Размер шрифта
-
+

Чужие зеркала: про людей и нелюдей - стр. 12

Господи, как она боялась, что будет мальчик.

Чернявенький, кудрявенький, кареглазый красавчик.

У родителей – блондинов голубоглазых.

Психовала с самого начала беременности, кулаки держала: пусть девочка, пусть девочка. Почему девочка не могла родиться цыганистой брюнеткой, она даже не задумывалась. УЗИ показало – мальчик.

Из-за психоза своего четыре раза ложилась в больницу с угрозой выкидыша. Там тоже металась: выкинет, сохранит. Чего боится больше, сама не понимала.

Дима приходил каждый день, приносил поесть, чего свекровь наготовила, бульон, котлеты. Ей безумно хотелось пива, а это все, да ну его, отдавала соседкам по палате.

Мальчик родился рыжим.

Она держала спеленутого тугим коконом ребенка, вдыхала его кисленький молочный запах, гладила одним пальчиком редкие красноватые волосинки, смотрела в фиолетовые, но уже уходящие в синеву глаза: «Кто ты? Откуда такой?»

Выбрав момент, когда малыш спал, а соседка по палате согласилась присмотреть, спустилась вниз, там был таксофон, позвонила матери в Глазов.

– Ну как ты? Как малыш? – сразу суетно застрочила мать в трубку, – Здоров? Сколько весит? У тебя молоко есть? На кого похож? Чем там вас кормят? Когда выпишут?

И опять:

– На кого похож?

– Мама, он рыжий.

Мать примолкла на том конце на несколько растянутых секунд. Потом сказала тихо:

– Захар Ворона.

– Что? – Катя не поняла, думала, ослышалась; какая ворона, о чем она.

– Прадед твой выскочил, Захар Ворона. Дед мой. Он рыжий был. Кудлатый. Яркий, как огонь, все лицо в веснушках. Я маленькая была, а помню. Крепкий был мужик. Кочергу в руках гнул. Грузчиком на железке работал.

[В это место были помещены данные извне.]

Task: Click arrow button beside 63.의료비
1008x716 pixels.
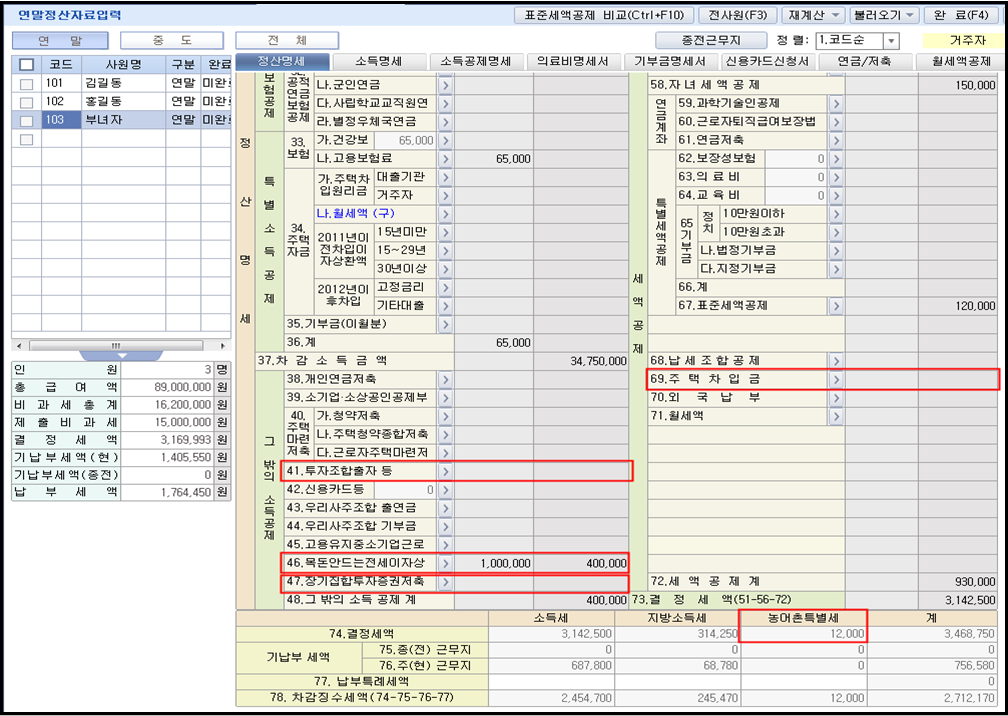Action: pos(836,176)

– А Ворона-то почему, если рыжий?

– Не знаю, доча. Этого уже никто не упомнит. Может проворонил чего, может накаркал. А только фамилия наша, Воронины, от него пошла. Да я уж ее, фамилию-то утратила, а ты и подавно далеконько от нее отскочила.

Катя баюкала своего малыша и повторяла про себя: «Захар Ворона, Захар Ворона. Здравствуй, Захар Ворона. Спасибо тебе, дед. Ну прадед, какая разница». Выписавшись из роддома Катя наотрез отказалась называть сына Алексеем. Сказала, будет Захаром, и точка. И сколько не настаивала свекровь, а это было ее решение блюсти традиции семьи Смирновых, сколько не спрашивал муж, ну чего вдруг уперлась, все было бесполезно. Диме сказала: «Запишешь по-другому – уйду. К матери в Глазов уеду, с сыном».

После рождения Захарки, семейство Смирновых решилось-таки на разъезд. Родительская сталинка на Московском превратилась в две однокомнатных квартиры: одна, для Смирновых-старших, там же в районе Парка Победы, а вторая, «детская», – там, где пришлось, у черта на рогах, на последней станции метро, плюс пятнадцать минут троллейбусом. Зато своя. И мебель родители дали. Ничего, что она долгие годы на даче простояла, разжалованная за свою неизбывную советскость и кондовость, не в пример югославским гарнитурам. От дачного прозябания мебель не испортилась. И полированный трехстворчатый гигант, самодельный стеллаж и стол-книжка обживали новую территорию.